Monday, October 25, 2010

Puppy Poop

Saturday night my dog, Clara, woke me up four different times to either let her out or let her in. She was very persistent and the only reason for being let in or out seemed to be to chase the wind and bark at the grass. Sunday night around midnight she started the same song and dance. I decided I was going to be persistent right back and ignored her. I didn't want her to get in the habit of doggy "partying" every night. She kept it up for about an hour.

This morning I woke up to the smell. You know the one. I knew immediately what had happened. Poor Clara had diarrhea last night. Several spots on the carpet and in her bed. My poor baby. I feel beyond terrible. A good and faithful friend and she can't even count on me to care for her when she's sick and caring for her was as simple as opening a door. Please assume every horrible mother (doggy and human) implication you can think of.

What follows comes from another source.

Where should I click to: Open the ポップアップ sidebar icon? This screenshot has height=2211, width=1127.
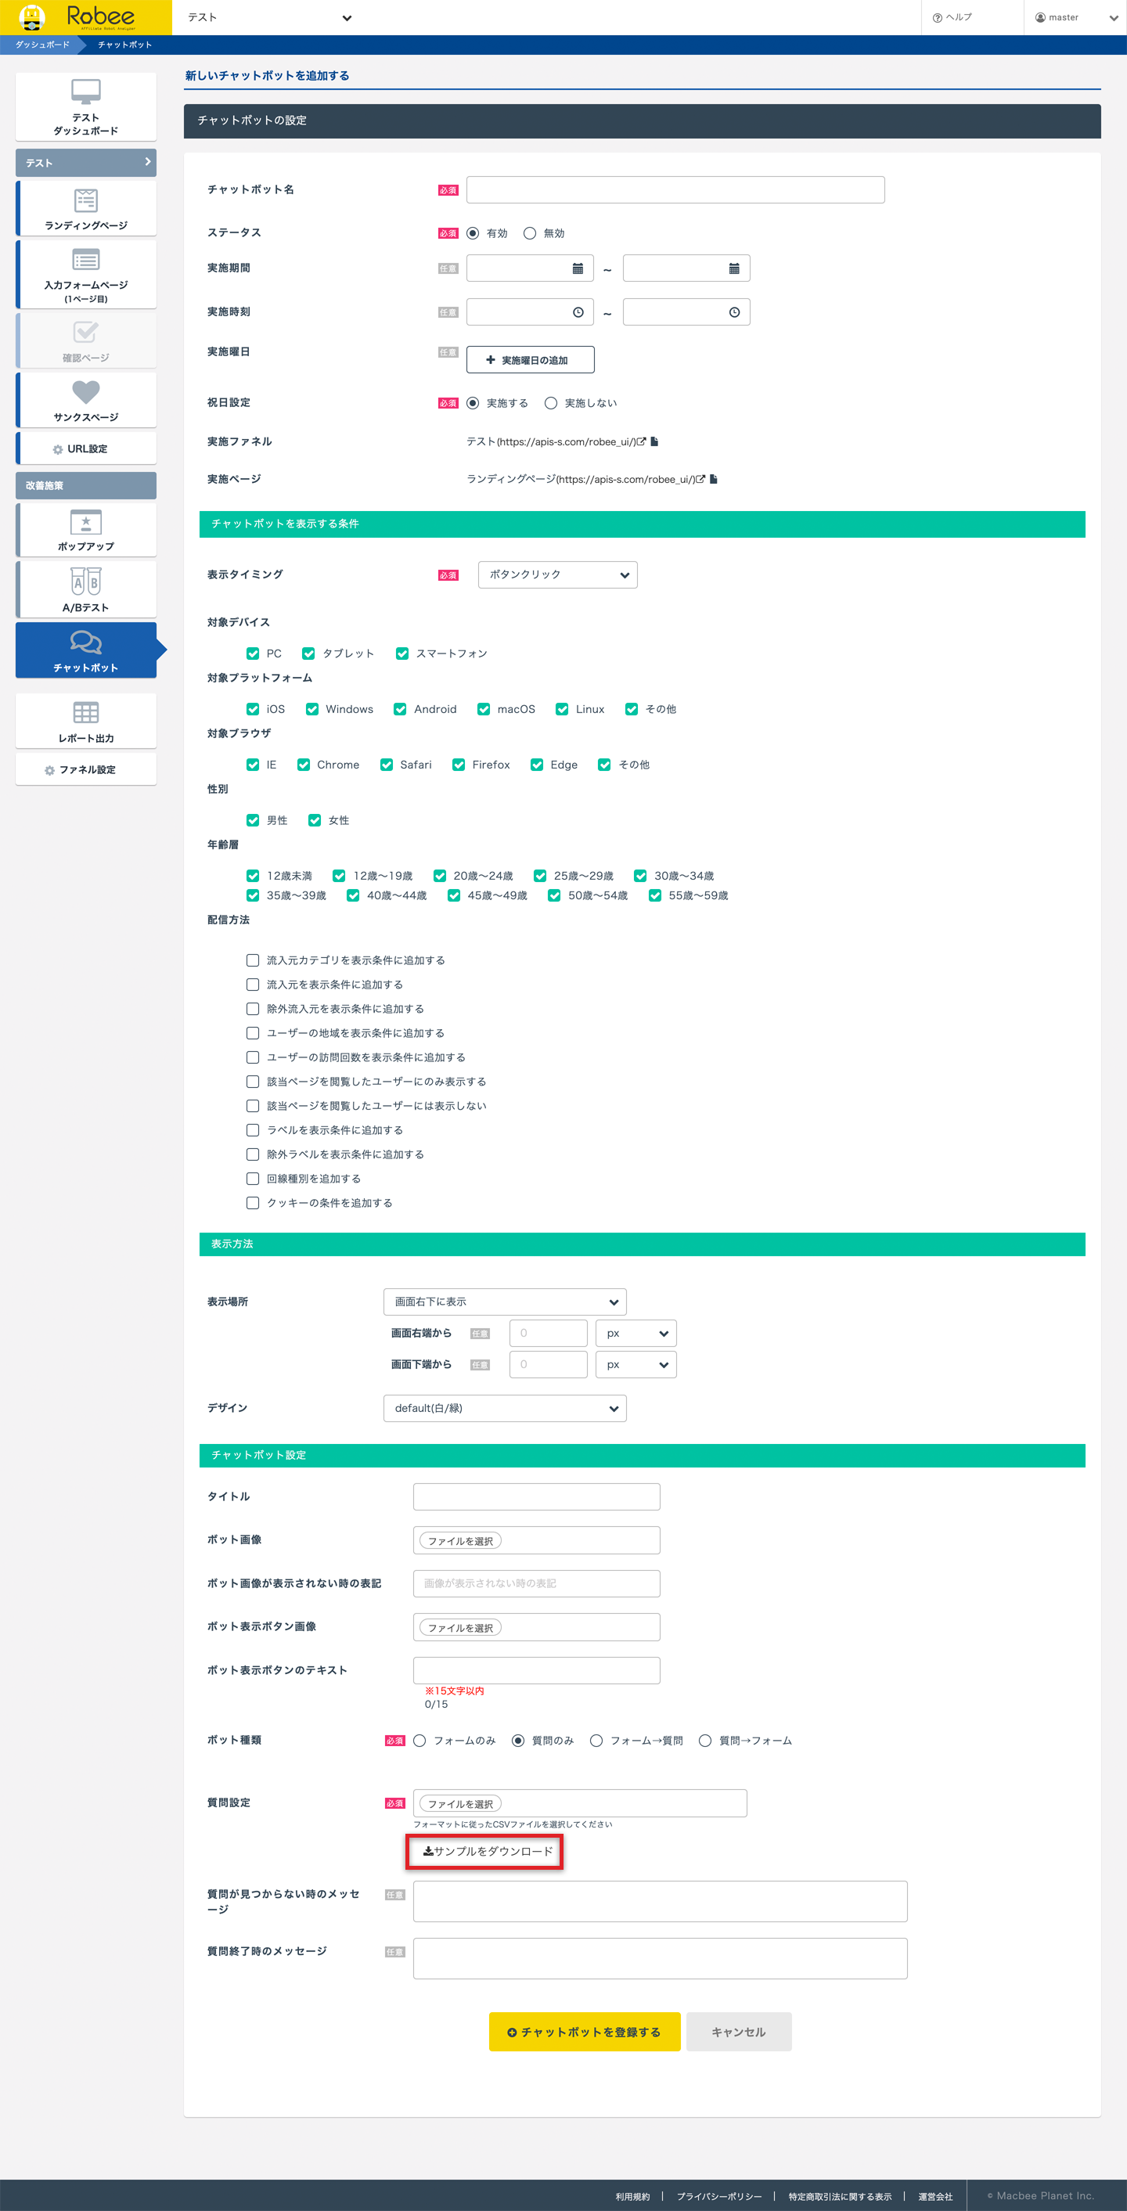(x=86, y=523)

I gacked my way through cleaning it up, while struggling with my own stomach issues. I thought about calling in sick but it was already pretty late and I thought it would be better to be up and moving. Head achy, tired and crabby day at school but had to act normal for the kids. Now cooking a pot of soup while I cook up my emotions.

Saturday, September 25, 2010

Missing Zoe

My little Zoe has been missing for over a week this time. Guess she's gone for good. I'm hoping she's found another family in the neighborhood who cares for her and enjoys her company as much as I did. I took this pic of her playing in a puddle of sunshine a few days before she disappeared:


Zoe,

You've given me so much comfort, companionship and laughs the past few years. I hope you're happy where ever you may be. You'll be missed.

Your servant/roommate/mom

Tuesday, March 23, 2010

Springtime Surprise

I took DollFace to the park after school to feed the ducks. I have been carrying a fossilized loaf of bread around in the car for just such an occasion. There were no ducks at the park today, only a few geese and these geese were the most satisfied, overfed geese I've ever seen. As if saying, "Lady I'm not swimming over there for anything less than a fresh, hot French fry, please take away your stale loaf."
I have stayed within my calorie range, but I need to do something about my afternoon snack. It's not substantial enough and I'm starving when I get home so it's too easy to dig right in to cooking supper and afterwards it's too late to walk. I did get in a brief after supper walk though and these spring beauties greeted me on the way back.

My grandmother's springtime surprise to me every year. I sure didn't plant them and I forget about them until they spring up every year.